SOJA: Chicago ignora USDA e fecha em baixa, seguindo petróleo e dólar

Porto Alegre, 10 de fevereiro de 2015 – Os contratos futuros da soja
negociados na Bolsa de Mercadorias de Chicago (CBOT) fecharam a terça-feira
com preços mais baixos. O mercado seguiu acompanhando o movimento de outras
commodities e também de olho no câmbio.

Mesmo com cortes nos estoques americanos e mundiais, o relatório de
fevereiro do Departamento de Agricultura dos Estados Unidos (USDA) não foi
suficiente para desvincular o comportamento da oleaginosa de outros mercados.

Perto do fechamento de Chicago, o petróleo recuava cerca de 5%, colocando
em xeque a prerrogativa de que uma recuperação no barril resultaria em aumento
na demanda pela soja para produção de biodiesel. O dólar subiu frente a
outras moedas, encarecendo e tirando competitividade do produto americano.

O desempenho de outros mercados suplantou o relatório do USDA, que, a
princípio, poderia ser considerado altista, ao indicar estoques de passagem em
níveis inferiores ao esperado pelo mercado. Na avaliação de analistas, mesmo
menores, os estoques estão longe de ser considerados “apertados”.

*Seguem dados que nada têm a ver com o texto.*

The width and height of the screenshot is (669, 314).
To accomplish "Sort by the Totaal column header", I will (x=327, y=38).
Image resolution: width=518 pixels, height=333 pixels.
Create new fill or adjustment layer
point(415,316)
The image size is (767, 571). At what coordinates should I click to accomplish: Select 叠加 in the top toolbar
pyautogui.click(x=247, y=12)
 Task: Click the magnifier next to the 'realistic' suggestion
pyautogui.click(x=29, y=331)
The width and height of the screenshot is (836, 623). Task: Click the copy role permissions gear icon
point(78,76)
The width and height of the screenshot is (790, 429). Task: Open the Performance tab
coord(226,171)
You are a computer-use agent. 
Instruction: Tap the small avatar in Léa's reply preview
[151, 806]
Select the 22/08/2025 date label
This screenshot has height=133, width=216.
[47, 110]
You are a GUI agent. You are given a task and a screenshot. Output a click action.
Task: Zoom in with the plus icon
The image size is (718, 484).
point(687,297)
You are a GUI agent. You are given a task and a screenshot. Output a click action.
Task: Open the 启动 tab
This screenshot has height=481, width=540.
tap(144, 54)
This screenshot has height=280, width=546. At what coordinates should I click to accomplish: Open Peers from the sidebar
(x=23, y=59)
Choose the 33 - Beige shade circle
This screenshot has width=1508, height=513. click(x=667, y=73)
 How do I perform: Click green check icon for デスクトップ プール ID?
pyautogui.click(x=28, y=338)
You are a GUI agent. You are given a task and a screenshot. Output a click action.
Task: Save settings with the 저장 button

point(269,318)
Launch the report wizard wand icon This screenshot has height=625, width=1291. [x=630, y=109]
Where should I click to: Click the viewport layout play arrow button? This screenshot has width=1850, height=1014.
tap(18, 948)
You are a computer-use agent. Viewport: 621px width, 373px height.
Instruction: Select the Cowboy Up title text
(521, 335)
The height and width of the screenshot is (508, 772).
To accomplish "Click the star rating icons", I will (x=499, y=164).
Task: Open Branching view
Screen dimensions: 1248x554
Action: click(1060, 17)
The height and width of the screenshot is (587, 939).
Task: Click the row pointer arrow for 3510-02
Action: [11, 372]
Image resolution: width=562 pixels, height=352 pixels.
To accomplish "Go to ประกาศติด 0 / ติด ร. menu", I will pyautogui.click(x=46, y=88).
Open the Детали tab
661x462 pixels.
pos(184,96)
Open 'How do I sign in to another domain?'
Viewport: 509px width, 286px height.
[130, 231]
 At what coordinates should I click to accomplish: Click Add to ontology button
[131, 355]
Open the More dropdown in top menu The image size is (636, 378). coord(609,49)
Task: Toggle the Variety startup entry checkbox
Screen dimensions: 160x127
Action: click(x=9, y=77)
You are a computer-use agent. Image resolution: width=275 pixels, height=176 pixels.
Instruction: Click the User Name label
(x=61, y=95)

O Departamento também cortou a previsão para a safra brasileira de soja.
Mas o número de 94,5 milhões de toneladas ainda é o maior da história. A
previsão para a Argentina foi elevada de 55 milhões para 56 milhões de
toneladas, também recorde.

Os contratos da soja em grão com entrega em março fecharam com baixa de
9,50 centavos de dólar por bushel, a US$ 9,69 por bushel. A posição maio teve
cotação de US$ 9,74 1/4 por bushel, perda de 10,75 centavos.

Nos subprodutos, a posição março do farelo caiu US$ 2,70 por tonelada,
sendo negociada a US$ 326,90 por tonelada. No óleo, os contratos com
vencimento em março fecharam a 31,45 centavos de dólar, baixa de 0,56 centavo.